Task list
• A. Translate this sentence from the passage on growing tomatoes into French: "Heirlooms are more difficult to grow than hybrids."
• B. Carry on the passage about growing tomatoes, starting right after its last sentence.

Heirloom varieties have the benefit of being diversely shaped and colored, with striking differences in flavor and appearance. Heirlooms are nothing if not interesting in their aesthetic, not only in the fruits themselves but in the size and shape of the plant. Heirlooms will have a distinct, old-fashioned tomato taste and are typically bursting with flavor. Of course, one’s point of view will affect how they see heirlooms. One gardener’s interesting and idiosyncratic tomato is another gardener’s unpredictable, weird-looking plant. At the same time, it is difficult to argue with the delicious, aromatic flavor of an heirloom.
Heirlooms are more difficult to grow than hybrids. They are not as readily adaptable to local environmental conditions. They have often been bred to grow in a particular climate or location, and may not travel well. Heirlooms also have the drawback of not being as disease resistant as hybrids. As we will see in the section on disease and pests, a number of steps can be taken to help prevent disease in your plants, but be forewarned that heirlooms are more susceptible to them.
Hybrids will be more uniform in flavor and appearance, more disease and pest resistant, and able to grow well in more types of environments. However their uniformity is to some degree their main drawback. Hybrids will not have quite as strong a flavor as heirlooms, and they will not have wildly interesting colors or mottled appearances. But they are easier to grow. If this is your first time growing tomatoes, you may want to stick to hybrids for now, and then graduate to heirlooms once you are comfortable with the various challenges associated with growing tomatoes. If you do decide to start with heirlooms, it can be a good idea to talk with other gardeners in your area, or find a master gardener at your local conservatory or botanic gardens to ask advice on which varieties do best in your climate.
2. Growing Tomatoes from Seed
Tomato seeds are extremely hardy. If any tomato seeds wind up in your compost pile, you will find volunteers sprouting anywhere you spread the compost. Like the seeds of many other fruits, tomato seeds actually will sprout better if they have been through a digestive tract. Fortunately, however, tomato seeds will also grow just as fine without being ingested first. Tomatoes are relatively easy to start from seeds, although doing so is not without pitfalls.
If you are growing open pollinated or heirloom tomatoes, you can save your own seeds, provided you want to keep growing the same varieties. Because seeds from hybrid tomatoes do not breed true, as discussed in the last section, there is no reason to save them. Because you will only need one or two tomatoes from each variety of heirlooms you are growing, it is not a huge loss to save the seed. Furthermore if your varieties are uncommon or remarkable, saving the seeds and sharing them with others will be a huge contribution to maintaining the genetic diversity of the garden.

Dataset content

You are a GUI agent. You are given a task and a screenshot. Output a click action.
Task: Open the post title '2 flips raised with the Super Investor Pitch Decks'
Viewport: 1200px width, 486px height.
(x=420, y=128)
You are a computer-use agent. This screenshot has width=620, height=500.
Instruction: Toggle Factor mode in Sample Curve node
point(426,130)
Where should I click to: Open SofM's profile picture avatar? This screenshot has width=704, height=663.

Written answers
• A. Les variétés anciennes sont plus difficiles à cultiver que les hybrides.

• B.
Let’s begin with saving the seeds. Look at your tomato plants as they start to bear ripe fruit, and select one that is both heavy with fruit and gives you a strong overall sense of robust health. Keep an eye on the tomatoes while they ripen. Choose one or two that look particularly nicely shaped and colored – what you think represents the ideal of that particular variety. These will be your seed tomatoes. Tie a ribbon on the stem so as not to forget and pick them for eating. When the tomatoes have come into their full color, pick them.
Wash the seed tomatoes under running water, and cut them in half horizontally. That is, slice through the equator, not from the top. This will expose the seed cavities, called locules, which should be bursting with seeds suspended in a clear gel. Gently squeeze them into a bowl or wide mouthed jar, and add about a cup of water. Stir gently to separate the seeds from the gel.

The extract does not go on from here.